RECORDS SUPPLIED:
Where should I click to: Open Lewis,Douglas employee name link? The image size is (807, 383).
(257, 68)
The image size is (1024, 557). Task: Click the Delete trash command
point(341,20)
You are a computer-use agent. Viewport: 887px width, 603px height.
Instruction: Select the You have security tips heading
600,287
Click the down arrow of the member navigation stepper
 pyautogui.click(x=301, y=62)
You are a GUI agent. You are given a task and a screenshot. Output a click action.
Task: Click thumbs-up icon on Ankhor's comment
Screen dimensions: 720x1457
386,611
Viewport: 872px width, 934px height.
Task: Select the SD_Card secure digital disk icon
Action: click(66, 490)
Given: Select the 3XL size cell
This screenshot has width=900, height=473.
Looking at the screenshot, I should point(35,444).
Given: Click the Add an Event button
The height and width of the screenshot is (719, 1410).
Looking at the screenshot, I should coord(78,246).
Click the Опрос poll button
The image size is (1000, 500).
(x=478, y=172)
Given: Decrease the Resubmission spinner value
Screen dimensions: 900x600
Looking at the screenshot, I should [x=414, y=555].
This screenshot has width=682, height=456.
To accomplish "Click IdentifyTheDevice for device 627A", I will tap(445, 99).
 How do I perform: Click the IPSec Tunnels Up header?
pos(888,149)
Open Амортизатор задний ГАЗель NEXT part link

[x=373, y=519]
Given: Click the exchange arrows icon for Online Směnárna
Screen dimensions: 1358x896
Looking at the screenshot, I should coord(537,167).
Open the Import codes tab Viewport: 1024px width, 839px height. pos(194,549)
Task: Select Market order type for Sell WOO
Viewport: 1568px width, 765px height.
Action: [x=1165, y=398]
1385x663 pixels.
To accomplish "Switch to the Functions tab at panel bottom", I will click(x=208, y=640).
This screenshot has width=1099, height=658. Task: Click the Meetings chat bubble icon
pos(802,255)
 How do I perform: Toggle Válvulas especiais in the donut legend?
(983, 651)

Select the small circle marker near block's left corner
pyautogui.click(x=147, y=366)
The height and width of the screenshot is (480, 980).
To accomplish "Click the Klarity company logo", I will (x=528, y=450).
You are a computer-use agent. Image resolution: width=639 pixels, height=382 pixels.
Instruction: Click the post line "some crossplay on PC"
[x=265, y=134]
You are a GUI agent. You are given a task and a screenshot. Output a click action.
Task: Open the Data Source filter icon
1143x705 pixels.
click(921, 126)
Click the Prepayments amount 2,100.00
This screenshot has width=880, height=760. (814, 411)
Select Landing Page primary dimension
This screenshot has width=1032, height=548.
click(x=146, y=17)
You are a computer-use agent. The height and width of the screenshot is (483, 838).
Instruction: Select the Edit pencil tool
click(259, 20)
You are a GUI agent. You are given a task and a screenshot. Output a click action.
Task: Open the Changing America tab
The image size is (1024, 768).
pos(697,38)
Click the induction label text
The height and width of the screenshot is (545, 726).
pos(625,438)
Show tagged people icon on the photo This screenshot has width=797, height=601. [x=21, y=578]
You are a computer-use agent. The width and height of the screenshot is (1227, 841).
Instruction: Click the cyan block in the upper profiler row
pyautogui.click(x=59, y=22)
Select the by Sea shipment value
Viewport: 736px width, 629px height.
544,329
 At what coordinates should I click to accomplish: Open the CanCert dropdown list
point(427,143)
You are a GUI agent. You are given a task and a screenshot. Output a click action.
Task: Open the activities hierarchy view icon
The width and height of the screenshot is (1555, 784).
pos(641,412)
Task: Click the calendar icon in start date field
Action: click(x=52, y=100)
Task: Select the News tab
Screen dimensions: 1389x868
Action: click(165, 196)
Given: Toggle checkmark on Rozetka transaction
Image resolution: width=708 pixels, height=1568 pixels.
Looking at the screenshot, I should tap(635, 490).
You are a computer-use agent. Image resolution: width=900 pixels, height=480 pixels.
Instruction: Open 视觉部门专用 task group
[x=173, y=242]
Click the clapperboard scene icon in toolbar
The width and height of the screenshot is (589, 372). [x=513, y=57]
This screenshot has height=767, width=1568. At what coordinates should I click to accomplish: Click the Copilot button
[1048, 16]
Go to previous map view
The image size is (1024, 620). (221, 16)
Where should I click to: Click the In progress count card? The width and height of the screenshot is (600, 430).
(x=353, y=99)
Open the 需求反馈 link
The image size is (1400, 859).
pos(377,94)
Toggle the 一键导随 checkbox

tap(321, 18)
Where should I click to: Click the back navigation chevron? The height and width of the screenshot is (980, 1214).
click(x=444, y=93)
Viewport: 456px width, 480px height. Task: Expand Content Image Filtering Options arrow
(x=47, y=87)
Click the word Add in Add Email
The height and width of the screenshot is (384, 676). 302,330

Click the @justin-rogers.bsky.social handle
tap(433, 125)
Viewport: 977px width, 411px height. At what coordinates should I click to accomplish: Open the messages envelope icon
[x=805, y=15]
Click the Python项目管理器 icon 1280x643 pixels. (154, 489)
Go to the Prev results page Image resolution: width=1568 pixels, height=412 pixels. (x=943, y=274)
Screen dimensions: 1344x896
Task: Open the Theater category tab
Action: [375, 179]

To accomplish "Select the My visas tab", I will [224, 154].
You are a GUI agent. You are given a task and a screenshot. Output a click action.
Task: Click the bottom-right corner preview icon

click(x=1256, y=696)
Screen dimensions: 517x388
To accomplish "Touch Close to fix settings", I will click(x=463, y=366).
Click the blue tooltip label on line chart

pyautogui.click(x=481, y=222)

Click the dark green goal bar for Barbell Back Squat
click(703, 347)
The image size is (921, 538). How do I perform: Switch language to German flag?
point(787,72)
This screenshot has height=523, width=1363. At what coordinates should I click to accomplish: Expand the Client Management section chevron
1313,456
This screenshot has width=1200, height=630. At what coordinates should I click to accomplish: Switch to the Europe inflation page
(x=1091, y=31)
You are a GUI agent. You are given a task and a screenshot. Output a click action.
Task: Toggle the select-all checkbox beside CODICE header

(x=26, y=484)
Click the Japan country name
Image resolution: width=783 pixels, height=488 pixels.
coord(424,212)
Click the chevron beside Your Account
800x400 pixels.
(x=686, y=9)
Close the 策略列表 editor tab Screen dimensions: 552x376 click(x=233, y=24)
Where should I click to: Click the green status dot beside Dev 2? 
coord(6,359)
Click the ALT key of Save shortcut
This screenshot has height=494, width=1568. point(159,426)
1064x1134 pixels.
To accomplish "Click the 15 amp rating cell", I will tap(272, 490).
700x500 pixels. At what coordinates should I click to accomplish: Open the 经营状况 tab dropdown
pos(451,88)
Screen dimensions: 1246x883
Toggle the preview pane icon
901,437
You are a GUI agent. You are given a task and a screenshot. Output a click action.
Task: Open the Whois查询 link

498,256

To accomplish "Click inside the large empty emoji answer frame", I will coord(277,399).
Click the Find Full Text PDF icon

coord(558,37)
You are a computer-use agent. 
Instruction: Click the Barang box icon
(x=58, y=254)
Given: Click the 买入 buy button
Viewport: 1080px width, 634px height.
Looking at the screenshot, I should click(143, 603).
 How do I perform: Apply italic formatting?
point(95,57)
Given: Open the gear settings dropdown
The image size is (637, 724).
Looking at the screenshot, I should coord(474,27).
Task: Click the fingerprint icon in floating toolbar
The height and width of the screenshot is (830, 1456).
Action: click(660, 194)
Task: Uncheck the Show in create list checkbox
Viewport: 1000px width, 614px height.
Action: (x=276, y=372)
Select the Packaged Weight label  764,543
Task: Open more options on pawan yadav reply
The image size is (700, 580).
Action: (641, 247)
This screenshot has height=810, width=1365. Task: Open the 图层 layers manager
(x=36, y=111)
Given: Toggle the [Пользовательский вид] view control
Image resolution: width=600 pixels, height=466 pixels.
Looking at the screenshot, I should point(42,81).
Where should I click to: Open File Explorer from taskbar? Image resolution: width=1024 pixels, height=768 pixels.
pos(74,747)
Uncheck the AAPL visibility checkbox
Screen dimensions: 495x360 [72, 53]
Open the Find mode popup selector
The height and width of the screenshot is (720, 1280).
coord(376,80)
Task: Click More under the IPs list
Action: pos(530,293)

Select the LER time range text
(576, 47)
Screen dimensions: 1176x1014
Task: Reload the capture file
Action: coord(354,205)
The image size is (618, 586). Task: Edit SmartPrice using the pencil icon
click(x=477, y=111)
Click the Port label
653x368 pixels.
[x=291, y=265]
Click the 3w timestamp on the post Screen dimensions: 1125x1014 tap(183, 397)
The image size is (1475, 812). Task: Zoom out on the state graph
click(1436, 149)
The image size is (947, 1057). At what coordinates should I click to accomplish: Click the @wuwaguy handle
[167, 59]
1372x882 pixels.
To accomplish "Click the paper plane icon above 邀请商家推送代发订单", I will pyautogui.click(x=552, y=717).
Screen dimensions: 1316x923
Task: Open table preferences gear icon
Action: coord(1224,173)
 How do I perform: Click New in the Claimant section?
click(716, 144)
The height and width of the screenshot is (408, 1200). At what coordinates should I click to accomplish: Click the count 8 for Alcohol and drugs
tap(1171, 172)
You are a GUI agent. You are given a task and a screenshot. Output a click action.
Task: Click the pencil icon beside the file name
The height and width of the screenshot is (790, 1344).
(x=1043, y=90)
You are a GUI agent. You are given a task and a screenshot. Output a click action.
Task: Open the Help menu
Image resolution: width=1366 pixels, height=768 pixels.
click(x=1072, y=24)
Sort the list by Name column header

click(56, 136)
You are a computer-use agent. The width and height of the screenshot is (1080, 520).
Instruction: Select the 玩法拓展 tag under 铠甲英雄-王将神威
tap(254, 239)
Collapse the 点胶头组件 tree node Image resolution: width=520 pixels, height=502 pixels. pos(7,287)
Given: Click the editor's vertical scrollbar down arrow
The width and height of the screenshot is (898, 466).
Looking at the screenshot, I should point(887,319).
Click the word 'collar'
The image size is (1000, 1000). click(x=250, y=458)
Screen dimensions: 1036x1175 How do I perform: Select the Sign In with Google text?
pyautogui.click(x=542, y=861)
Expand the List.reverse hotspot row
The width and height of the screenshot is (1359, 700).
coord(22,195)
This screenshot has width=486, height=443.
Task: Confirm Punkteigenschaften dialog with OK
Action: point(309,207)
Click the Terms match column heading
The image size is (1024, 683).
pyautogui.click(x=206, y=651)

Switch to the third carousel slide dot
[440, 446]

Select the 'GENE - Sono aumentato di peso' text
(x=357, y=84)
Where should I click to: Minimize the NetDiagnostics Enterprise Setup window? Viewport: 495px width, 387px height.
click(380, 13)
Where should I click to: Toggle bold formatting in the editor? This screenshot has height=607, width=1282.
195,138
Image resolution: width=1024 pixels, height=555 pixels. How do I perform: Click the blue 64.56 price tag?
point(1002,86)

WHAT TO PRODUCE:
Go through the listing above and return every line where the word "cell" occurs.

OUTPUT FOR THIS TASK:
Given: Select the 3XL size cell
To accomplish "Click the 15 amp rating cell", I will tap(272, 490).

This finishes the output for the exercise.